For all group comparisons, and for the feature ranking calculations discussed below, L_max is the most useful feature for differentiating the absence, ASD and control groups. Thus, group mean multiscale values for L_max are shown in Table 4 for each sensor location and each group. The yellow highlighted values are those that differ significantly between absence and ASD groups. L_max is lowest in the absence group at every scalp location. L_max values for the ASD group are intermediate between absence and controls at most locations, and indistinguishable from controls in central regions. Multiscale L_max and sample entropy curves are shown in Fig. 8. Gray shading is used to indicate where significant differences between mean values between epilepsy and ASD cases are found.

Discussion

Three general findings resulted that suggest RQA analysis may be useful for neurophysiological research and future clinical applications.

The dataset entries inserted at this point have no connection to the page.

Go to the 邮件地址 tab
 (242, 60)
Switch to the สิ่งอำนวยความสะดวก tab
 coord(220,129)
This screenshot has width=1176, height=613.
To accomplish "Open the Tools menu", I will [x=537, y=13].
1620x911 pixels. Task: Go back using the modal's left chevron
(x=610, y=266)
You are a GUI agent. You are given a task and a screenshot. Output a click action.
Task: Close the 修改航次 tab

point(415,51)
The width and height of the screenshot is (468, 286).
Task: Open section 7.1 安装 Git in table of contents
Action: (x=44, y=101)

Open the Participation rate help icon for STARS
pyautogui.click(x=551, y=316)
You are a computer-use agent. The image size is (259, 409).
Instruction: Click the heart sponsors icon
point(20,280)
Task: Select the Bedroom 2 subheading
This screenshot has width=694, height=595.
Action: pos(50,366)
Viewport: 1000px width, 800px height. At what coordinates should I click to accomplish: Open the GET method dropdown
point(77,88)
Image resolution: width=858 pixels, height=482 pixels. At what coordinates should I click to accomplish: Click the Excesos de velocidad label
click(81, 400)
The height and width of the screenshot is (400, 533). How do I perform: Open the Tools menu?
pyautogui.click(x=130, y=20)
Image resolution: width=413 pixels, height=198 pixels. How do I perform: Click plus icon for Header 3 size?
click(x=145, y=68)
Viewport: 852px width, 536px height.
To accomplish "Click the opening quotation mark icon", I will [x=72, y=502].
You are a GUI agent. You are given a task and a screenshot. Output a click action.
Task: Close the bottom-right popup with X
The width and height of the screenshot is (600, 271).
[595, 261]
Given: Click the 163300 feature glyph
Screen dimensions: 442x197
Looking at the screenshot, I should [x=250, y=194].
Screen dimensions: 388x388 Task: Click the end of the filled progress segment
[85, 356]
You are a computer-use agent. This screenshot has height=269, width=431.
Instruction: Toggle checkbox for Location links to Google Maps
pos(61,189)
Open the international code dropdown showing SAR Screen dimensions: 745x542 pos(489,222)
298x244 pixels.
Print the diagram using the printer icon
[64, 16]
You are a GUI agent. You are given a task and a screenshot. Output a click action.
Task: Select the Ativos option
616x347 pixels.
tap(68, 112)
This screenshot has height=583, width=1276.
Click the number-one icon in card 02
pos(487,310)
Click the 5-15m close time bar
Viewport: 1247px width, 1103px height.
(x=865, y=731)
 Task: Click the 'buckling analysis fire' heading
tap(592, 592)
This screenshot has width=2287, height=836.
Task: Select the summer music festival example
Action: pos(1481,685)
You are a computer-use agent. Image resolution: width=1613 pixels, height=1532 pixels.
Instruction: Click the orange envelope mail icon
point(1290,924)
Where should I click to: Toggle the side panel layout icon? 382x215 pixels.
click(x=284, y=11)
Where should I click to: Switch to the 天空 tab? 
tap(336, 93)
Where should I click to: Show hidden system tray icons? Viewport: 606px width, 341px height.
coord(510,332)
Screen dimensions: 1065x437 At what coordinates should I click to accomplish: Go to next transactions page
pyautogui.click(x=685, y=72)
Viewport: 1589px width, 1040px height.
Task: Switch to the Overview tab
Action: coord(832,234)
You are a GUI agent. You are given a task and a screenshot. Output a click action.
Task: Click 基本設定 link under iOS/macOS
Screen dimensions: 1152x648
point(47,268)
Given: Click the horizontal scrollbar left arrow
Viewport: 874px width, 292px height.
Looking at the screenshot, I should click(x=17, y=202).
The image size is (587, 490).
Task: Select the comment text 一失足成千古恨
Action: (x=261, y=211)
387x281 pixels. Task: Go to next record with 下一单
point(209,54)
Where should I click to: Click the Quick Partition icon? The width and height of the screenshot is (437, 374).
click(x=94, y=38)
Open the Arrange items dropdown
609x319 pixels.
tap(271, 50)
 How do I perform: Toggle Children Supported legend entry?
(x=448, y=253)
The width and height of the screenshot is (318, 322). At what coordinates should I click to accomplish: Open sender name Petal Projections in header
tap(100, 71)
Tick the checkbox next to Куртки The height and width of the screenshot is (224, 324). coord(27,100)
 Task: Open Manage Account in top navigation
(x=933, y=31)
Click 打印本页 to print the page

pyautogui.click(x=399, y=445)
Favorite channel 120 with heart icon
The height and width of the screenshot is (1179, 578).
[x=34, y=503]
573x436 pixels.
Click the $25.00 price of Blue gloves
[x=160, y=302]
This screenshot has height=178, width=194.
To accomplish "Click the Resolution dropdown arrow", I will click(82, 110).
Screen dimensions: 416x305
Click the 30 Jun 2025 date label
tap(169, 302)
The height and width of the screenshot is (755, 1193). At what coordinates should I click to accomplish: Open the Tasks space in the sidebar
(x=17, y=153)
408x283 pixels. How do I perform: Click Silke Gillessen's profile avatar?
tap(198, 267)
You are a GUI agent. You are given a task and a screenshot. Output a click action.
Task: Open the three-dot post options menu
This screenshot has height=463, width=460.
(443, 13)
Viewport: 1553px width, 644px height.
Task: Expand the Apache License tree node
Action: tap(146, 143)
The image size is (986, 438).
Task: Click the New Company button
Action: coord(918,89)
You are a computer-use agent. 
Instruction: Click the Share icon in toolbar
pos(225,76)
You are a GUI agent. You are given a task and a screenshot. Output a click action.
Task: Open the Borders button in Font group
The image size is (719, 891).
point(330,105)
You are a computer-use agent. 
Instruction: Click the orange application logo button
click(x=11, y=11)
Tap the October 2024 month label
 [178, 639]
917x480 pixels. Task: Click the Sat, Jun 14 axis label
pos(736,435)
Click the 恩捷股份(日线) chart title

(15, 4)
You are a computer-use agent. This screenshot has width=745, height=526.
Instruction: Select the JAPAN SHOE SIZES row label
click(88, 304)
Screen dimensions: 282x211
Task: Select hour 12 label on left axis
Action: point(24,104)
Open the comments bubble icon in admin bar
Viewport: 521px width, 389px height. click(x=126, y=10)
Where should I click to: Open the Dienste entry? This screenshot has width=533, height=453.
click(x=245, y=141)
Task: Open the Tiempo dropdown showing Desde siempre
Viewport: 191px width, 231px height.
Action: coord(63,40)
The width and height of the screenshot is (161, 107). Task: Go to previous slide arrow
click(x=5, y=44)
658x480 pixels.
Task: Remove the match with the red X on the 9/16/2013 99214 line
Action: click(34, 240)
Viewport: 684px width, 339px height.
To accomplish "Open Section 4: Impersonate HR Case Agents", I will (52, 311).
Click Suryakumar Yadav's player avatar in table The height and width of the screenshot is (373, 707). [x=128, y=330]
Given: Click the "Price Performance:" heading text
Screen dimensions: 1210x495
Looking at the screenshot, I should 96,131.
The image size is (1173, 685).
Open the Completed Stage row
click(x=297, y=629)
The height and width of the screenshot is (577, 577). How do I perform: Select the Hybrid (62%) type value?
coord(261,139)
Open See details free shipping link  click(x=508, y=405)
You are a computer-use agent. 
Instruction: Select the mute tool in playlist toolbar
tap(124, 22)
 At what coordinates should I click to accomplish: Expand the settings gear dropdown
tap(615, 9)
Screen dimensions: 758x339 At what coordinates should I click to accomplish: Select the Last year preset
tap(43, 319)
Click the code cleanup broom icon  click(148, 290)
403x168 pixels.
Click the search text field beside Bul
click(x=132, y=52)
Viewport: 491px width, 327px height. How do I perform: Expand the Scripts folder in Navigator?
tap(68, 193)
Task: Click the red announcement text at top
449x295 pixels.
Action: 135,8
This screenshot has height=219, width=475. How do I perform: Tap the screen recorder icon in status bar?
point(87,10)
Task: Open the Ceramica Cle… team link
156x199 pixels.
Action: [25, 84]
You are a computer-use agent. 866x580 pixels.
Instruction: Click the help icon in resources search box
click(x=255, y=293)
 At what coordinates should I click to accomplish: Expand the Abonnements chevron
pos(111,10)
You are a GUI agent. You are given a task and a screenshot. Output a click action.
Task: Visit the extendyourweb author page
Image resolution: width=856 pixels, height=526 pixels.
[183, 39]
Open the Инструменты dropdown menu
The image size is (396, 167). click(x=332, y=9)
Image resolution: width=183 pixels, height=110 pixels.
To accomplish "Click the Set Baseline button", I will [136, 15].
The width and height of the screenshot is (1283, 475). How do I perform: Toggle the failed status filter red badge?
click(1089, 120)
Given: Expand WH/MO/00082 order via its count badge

First, we found highly significant differences in the multiscale RQA curves between absence, ASD and control groups. Machine learning classifiers were able to distinguish AE cases from controls with 100% accuracy and ASD groups from controls with an accuracy of 97% (100% sensitivity, 94% specificity), as shown in Table 5. P-values shown were derived by a permutation test procedure that involves randomly shuffling group labels and performing the classification with the random labels [54]. Secondly, the two control groups were indistinguishable. Not only were there no significant control group differences in any of the values or scalp locations, but also machine learning algorithms were unable to distinguish the two control groups using any combination of the RQA features (p > 0.9 using the permutation procedure of [54]) This is an important finding, because learning algorithms can find differences that may be due to factors unrelated to those of interest, such as equipment differences. Finally, the most significant spatial locations that differentiated the absence and ASD groups from controls and from each other may give some insight into the neuronal dynamics that characterize these conditions. We discuss these findings in more depth below.